How to lose weight and hair through stress and poor nutrition
The Hacker’s Diet, notwithstanding its silly subtitle, is a serious book about how to lose weight and permanently maintain whatever weight you desire. It treats dieting and weight control from an engineering and management standpoint, and provides the tools and an understanding of why they work and how to use them that permit the reader to gain control of their own weight.
The blurb above is how it starts. Is it a book? Is it a website? Is it a chart? Is it an MS Excel file?
Well, John Walker’s Hacker’s Diet is all of the above, and it’s a humorous take on a serious topic. It seems perfectly suited for people who appreciate graphs, people who like to keep track of things, and people who like to understand what they’re doing. Oh, and fat people too, although by the end they won’t be fat anymore – and they’ll have the stats to prove it.
I came across this as a fluke.

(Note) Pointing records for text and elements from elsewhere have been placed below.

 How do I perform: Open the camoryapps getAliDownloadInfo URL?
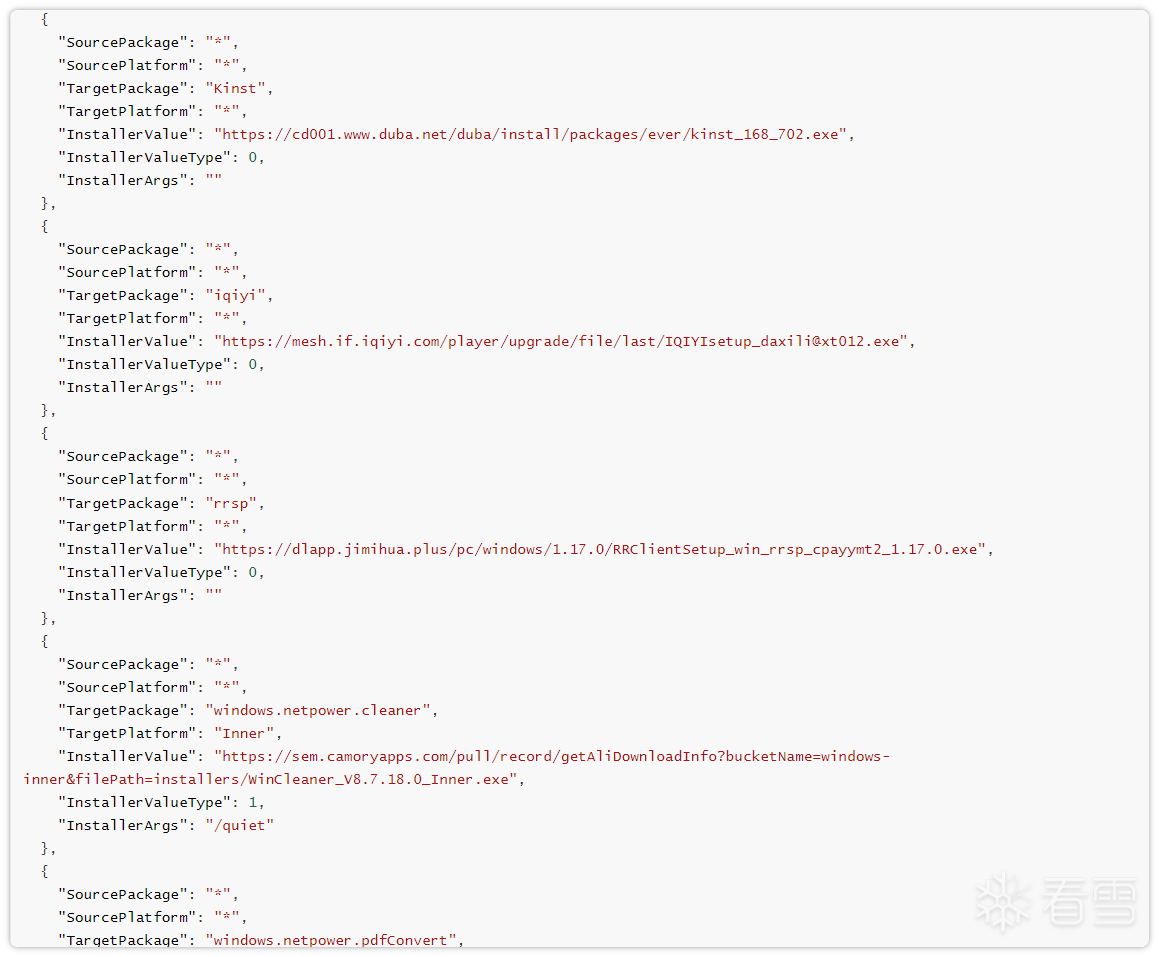coord(554,756)
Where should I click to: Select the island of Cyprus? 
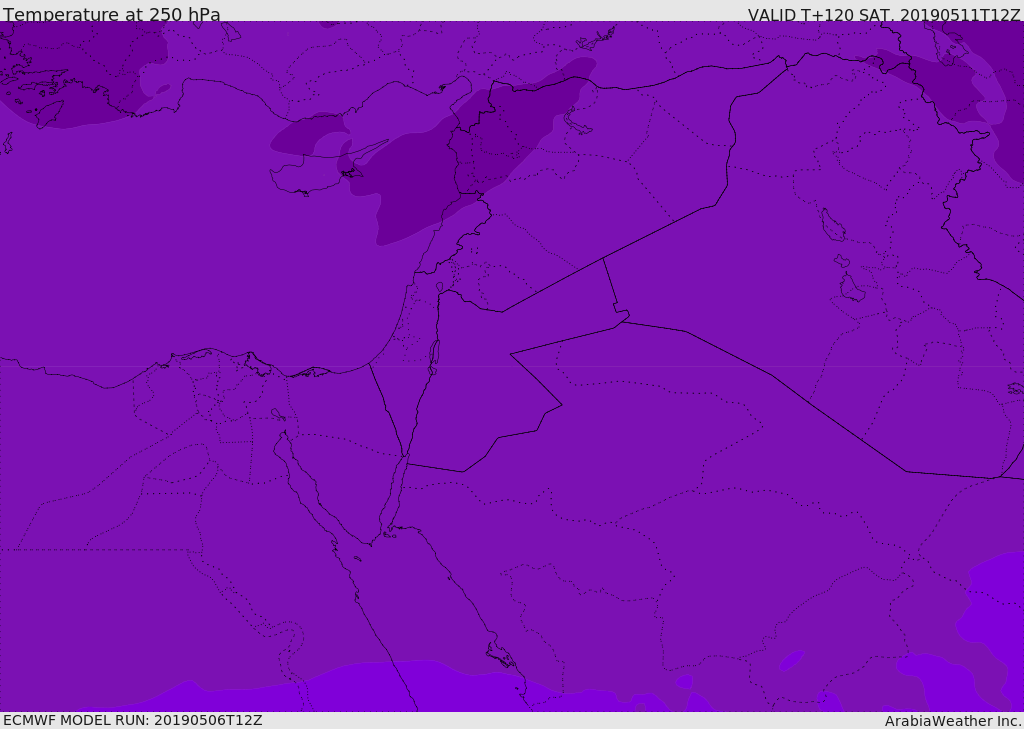313,173
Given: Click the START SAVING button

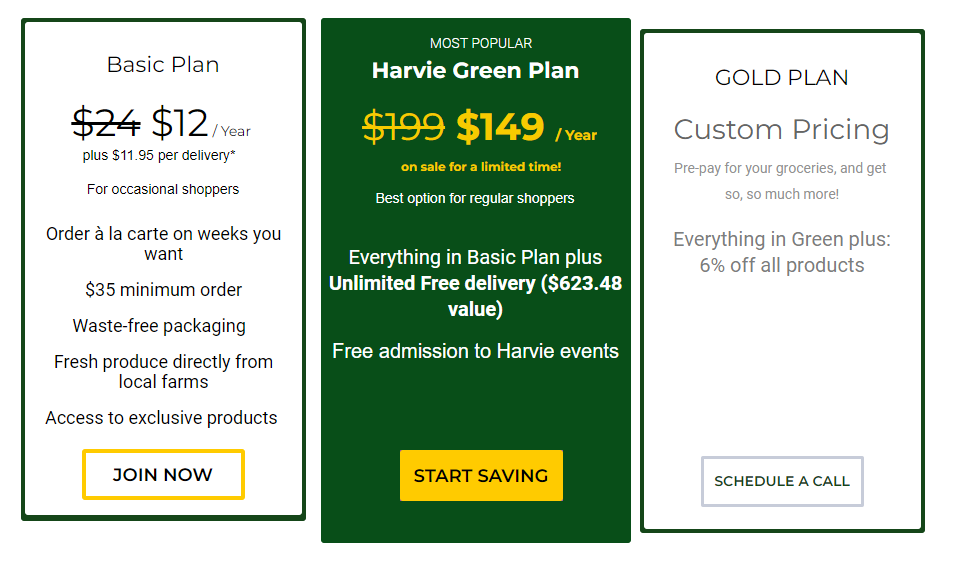Looking at the screenshot, I should (x=481, y=475).
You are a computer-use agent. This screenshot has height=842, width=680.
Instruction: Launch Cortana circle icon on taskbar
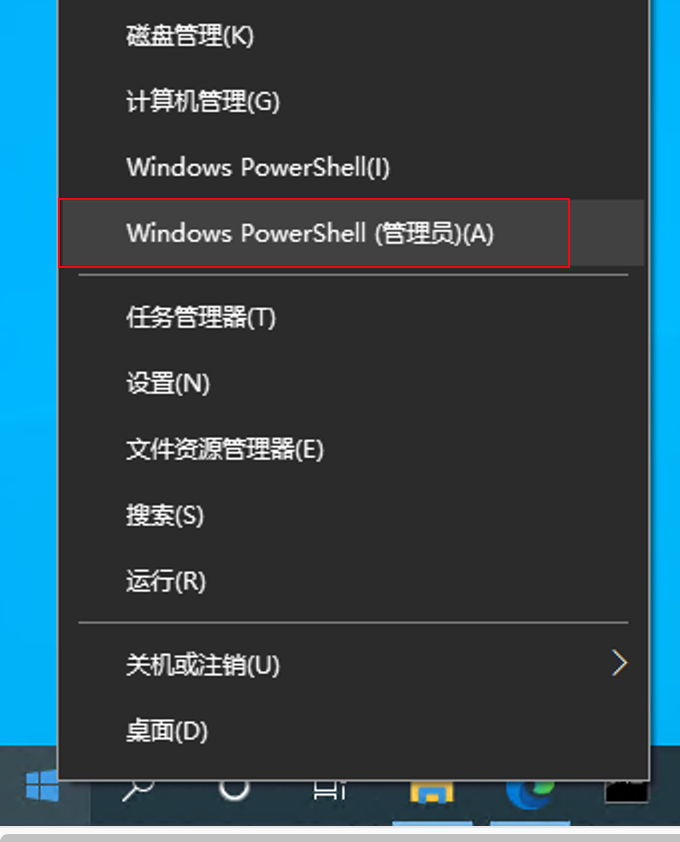tap(235, 789)
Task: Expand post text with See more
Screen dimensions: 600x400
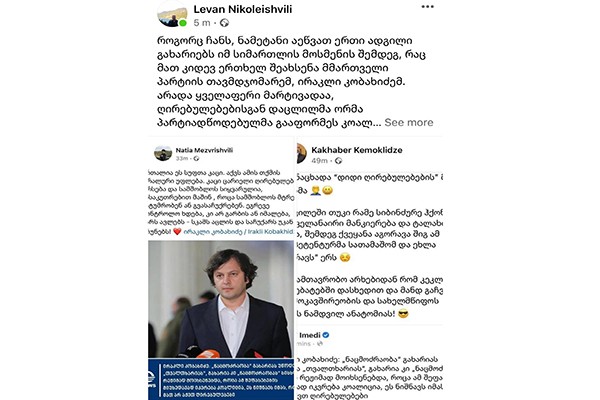Action: [409, 122]
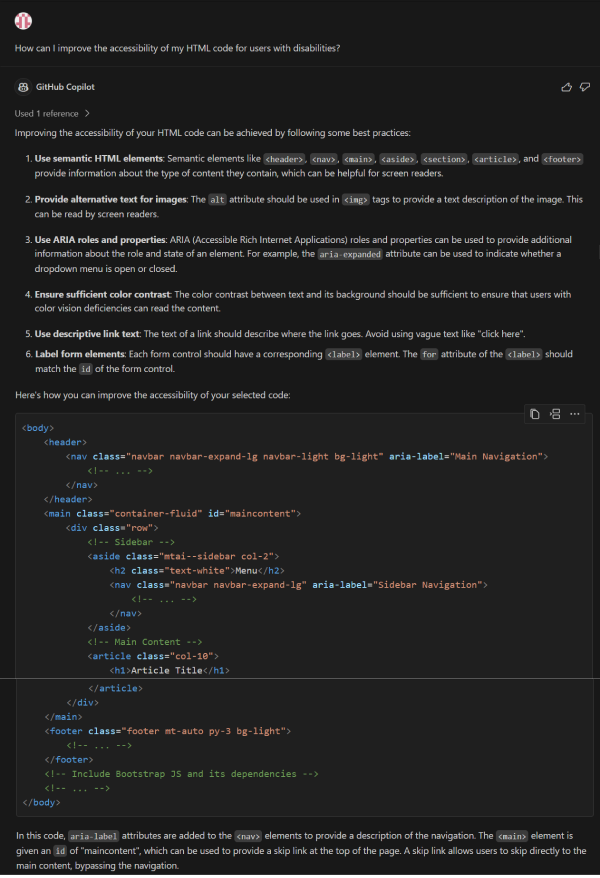
Task: Mark the response helpful with thumbs up
Action: [568, 87]
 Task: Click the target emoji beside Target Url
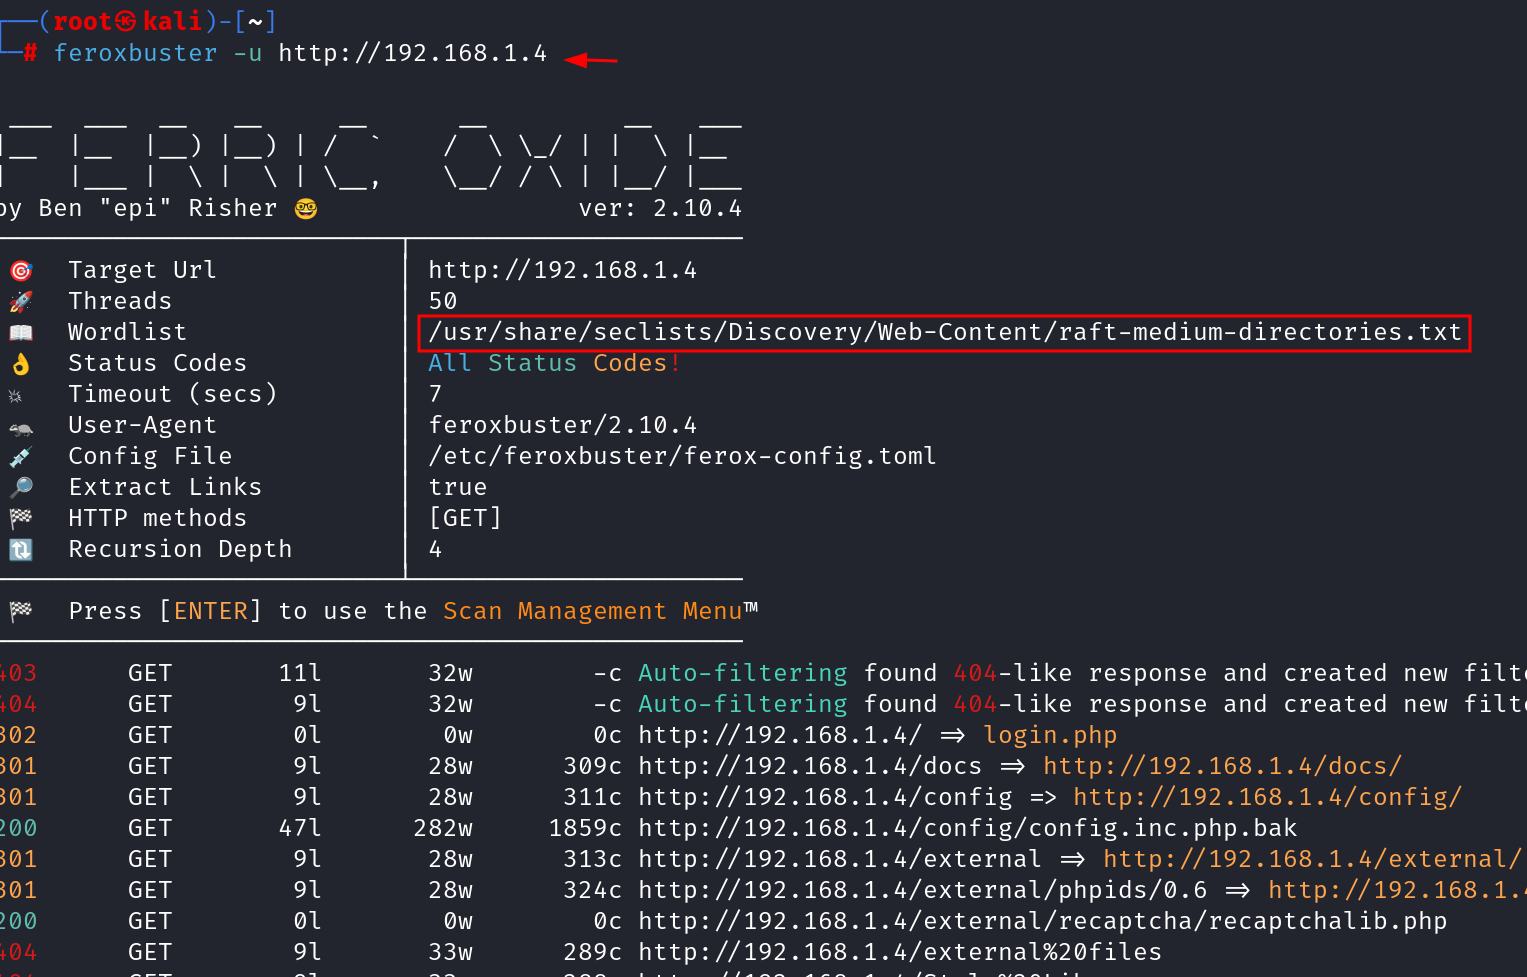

It was an off-hand remark on a personal finance site about something called The Lifetime Fitness Ladder and it looked intriguing. But it’s not just about fitness. This guy (who founded AutoDesk and invented AutoCAD, by the way) thought about how he could lose is extra weight and came up with a combination of a very simple exercise program and a weight-tracking plan. There is a lot more to read if you’re interested (otherwise it wouldn’t be a book) but if you just want to get started, you can do that without further reading.
Exercise 10-15 minutes per day, and track your weight every once in a while. That’s basically the whole deal in a nutshell. John provides tools for tracking your progress — paper forms, Excel files, or an online account; whatever you prefer. He also delivers a lot of smart thoughts to back up his plan, including simple examples, statistics, and math.
I’m giving this a try, for sure. When I’ve built up some good data that I can publish, I’ll revisit this and you can marvel at how fast I lost my extra weight, too.